The earliest mouse was the field of financial trading, because at that time, traders needed to complete transactions through different terminals, and each terminal displayed different information.
If the message bus is connected, the trader only needs to operate on one terminal and then subscribe to the messages of interest to other terminals. Therefore, PubSub was born, and the information bus, the first modern message queuing software in the world, was born. TiB allows developers to establish a series of rules to describe the content of messages. As long as the messages are published according to these rules, any consumer application can subscribe to the messages of interest.
With the benefits of TiB being widely used in various fields, IBM also began to research and develop its own message oriented middleware. Three years later, IBM’s message queuing IBM MQ product series was released. After a period of time, MQ Series evolved into the business message queuing platform market dominated by WebSphere MQ.
Microsoft also developed its own message queuing (MSMQ) in the later period
Major manufacturers have studied their own MQ, but they operate their own MQ software in a commercial mode. What commercial MQ wants to solve is the problem of application interoperability, rather than creating standard interfaces to allow different MQ products to interoperate.
Switching between different message oriented middleware
Therefore, some large financial companies may use MQ products from multiple suppliers to serve different applications within the enterprise. Then the problem comes. If the application has already subscribed to TiB MQ messages and then suddenly needs to consume IBM MQ messages, the whole implementation process will be very troublesome.
JMS standard
In order to solve this problem, Java Message Service (JMS) was born in 2001. By providing a common Java API, JMS hides the implementation interface of individual MQ product suppliers, thus crossing different MQ consumption and solving interoperability problems. From the technical level, Java applications only need to program for the JMS API and select the appropriate MQ driver. JMS handles other parts. However, there are a lot of problems with the interface integration.
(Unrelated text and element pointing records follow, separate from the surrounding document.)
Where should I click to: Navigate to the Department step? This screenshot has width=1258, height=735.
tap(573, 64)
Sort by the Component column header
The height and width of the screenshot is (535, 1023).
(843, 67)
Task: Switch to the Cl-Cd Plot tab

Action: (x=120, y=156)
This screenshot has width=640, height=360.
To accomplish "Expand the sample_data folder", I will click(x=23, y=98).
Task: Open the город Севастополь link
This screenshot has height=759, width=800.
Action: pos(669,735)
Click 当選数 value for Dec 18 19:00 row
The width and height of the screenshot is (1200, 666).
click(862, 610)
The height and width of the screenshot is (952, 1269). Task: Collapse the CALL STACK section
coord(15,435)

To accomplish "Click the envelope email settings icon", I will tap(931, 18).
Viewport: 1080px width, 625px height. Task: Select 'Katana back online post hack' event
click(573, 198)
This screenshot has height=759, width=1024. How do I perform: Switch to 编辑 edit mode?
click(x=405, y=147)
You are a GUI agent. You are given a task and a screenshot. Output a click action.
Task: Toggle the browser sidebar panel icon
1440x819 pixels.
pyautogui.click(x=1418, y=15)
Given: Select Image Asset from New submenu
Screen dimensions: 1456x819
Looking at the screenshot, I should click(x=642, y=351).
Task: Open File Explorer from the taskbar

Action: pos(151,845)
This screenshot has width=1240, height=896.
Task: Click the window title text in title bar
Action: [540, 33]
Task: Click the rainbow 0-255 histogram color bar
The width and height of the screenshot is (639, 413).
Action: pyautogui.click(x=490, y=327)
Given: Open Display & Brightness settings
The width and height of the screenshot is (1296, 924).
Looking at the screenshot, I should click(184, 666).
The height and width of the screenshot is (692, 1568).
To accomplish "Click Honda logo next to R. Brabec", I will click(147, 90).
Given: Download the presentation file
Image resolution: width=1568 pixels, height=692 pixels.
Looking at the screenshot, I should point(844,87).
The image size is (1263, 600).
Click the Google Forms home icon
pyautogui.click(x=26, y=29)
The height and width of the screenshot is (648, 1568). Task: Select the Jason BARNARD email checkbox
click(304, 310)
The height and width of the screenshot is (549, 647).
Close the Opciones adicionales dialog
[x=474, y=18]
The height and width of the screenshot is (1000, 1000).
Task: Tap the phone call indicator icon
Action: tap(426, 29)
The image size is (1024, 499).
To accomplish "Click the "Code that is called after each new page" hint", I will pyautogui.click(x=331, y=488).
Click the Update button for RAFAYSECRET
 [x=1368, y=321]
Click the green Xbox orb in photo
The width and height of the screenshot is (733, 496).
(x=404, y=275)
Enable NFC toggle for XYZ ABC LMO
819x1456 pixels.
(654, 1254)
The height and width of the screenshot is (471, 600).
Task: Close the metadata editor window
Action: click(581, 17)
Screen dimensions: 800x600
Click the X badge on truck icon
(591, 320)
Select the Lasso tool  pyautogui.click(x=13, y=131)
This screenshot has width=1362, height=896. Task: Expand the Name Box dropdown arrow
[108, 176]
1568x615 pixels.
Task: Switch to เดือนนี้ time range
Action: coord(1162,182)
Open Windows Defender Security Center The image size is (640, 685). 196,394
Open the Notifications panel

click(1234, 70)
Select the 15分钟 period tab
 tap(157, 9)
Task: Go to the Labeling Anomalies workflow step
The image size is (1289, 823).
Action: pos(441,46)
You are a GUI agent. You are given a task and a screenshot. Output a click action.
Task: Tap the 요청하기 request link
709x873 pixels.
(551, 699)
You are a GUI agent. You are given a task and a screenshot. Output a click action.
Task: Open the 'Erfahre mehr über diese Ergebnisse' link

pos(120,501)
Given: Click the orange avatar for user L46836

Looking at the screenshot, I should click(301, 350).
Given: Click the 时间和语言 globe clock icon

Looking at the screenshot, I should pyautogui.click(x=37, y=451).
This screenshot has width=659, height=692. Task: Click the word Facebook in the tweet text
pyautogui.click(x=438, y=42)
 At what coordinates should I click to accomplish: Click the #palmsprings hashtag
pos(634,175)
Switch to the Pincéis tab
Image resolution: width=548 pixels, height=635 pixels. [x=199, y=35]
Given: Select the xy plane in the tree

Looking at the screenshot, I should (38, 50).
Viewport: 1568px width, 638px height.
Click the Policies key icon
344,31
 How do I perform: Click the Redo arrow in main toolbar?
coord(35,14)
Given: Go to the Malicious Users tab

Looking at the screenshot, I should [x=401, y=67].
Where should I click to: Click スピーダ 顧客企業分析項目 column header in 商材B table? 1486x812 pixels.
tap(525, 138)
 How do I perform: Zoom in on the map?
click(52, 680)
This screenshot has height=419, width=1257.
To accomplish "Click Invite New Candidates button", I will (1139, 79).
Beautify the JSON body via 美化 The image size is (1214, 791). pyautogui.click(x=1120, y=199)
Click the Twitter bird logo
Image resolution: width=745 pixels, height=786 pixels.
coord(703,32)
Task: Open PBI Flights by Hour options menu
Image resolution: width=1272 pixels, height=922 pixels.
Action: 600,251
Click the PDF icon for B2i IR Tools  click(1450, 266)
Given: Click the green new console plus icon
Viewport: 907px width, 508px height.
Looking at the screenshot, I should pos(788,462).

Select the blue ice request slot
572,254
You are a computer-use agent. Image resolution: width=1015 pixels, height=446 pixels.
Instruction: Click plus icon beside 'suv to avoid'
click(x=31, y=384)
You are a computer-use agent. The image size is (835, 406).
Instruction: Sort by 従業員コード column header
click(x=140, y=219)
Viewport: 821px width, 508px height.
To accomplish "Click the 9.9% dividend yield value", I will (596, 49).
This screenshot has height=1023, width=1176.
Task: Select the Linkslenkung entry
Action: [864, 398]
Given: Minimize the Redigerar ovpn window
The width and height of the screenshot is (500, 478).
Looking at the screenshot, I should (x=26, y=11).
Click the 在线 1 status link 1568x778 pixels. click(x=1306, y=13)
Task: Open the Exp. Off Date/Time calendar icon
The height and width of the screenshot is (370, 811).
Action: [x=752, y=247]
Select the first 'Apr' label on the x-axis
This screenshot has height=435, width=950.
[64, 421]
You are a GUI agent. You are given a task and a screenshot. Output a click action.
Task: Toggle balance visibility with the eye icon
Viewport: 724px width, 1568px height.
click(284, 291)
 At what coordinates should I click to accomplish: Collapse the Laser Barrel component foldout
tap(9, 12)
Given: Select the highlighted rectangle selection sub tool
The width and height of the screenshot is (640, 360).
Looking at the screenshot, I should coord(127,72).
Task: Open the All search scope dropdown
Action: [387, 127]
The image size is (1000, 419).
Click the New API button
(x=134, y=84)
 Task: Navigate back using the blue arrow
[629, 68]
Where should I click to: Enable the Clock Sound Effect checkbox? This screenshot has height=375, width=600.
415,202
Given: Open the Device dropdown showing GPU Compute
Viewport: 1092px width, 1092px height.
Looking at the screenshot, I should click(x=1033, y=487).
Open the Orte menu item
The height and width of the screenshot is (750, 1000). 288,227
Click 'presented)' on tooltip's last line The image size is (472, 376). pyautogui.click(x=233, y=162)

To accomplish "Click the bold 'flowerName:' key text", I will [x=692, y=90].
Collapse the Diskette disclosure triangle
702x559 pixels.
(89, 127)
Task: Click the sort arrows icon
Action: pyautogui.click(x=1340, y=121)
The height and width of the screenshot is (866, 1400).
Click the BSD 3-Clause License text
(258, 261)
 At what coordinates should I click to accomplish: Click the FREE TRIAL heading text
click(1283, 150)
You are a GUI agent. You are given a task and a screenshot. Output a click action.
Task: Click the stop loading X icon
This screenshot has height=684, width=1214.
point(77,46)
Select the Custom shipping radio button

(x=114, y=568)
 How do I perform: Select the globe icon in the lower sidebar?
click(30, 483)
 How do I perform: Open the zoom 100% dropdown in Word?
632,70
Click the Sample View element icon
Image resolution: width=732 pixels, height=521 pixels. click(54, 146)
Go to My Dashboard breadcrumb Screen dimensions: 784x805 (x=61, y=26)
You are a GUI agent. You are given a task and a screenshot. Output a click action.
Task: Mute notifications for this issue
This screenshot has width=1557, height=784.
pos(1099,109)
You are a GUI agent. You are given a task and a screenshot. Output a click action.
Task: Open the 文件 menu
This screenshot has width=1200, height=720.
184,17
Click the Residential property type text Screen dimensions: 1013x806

How can two programs using two different programming languages communicate with each other through their asynchronous messaging mechanism.
The emergence of AMQP
At this time, it is necessary to define a general standard for asynchronous messaging, so AMQP (Advanced message queuing protocol) advanced message queuing protocol came into being. It uses a set of standard underlying protocols and adds many other features to support interoperability. It enriches the requirements of message passing for modern applications, aiming at the task of standard coding Anyone can interact with an MQ server provided by any AMQP vendor.
MQTT
In addition to the JMS and AMQP specifications, there is also an mqtt (message queuing telemetry transport), which is specially designed for small devices. Because devices with low computational performance cannot adapt to the complex operations on AMQP, they need a simple and interoperable way to communicate.
This is the basic requirement of mqtt, and today, mqtt is one of the main components of the Internet of things (IOT) ecosystem
Kafka, which does not follow the protocol specifications mentioned above, focuses on throughput, similar to UDP and TCP
Introduction to Kafka
What is Kafka
Kafka is a distributed message publishing and subscribing system, which is characterized by high performance and high throughput.
It was originally designed as a conduit for LinkedIn’s activity flow and operational data. These data are mainly used for user profile analysis and server performance data monitoring
Therefore, Kafka was designed as a distributed, high-throughput message system at the beginning, so it is suitable for big data transmission scenarios.
Application scenarios of Kafka
Because Kafka has the advantages of better throughput, built-in partition, redundancy and fault tolerance (Kafka can process hundreds of thousands of messages per second), Kafka has become a good solution for large-scale message processing applications.
Therefore, in the enterprise application, it will be mainly applied in the following aspects
Behavior tracking
Kafka can be used to track user browsing, searching and other behaviors. Through publish subscribe mode, it is recorded in the corresponding topic in real time. Through the back-end big data platform access processing and analysis, further real-time processing and monitoring are carried out
Log collection
In terms of log collection, there are many excellent products, such as Apache flume. Many companies use Kafka agent log aggregation.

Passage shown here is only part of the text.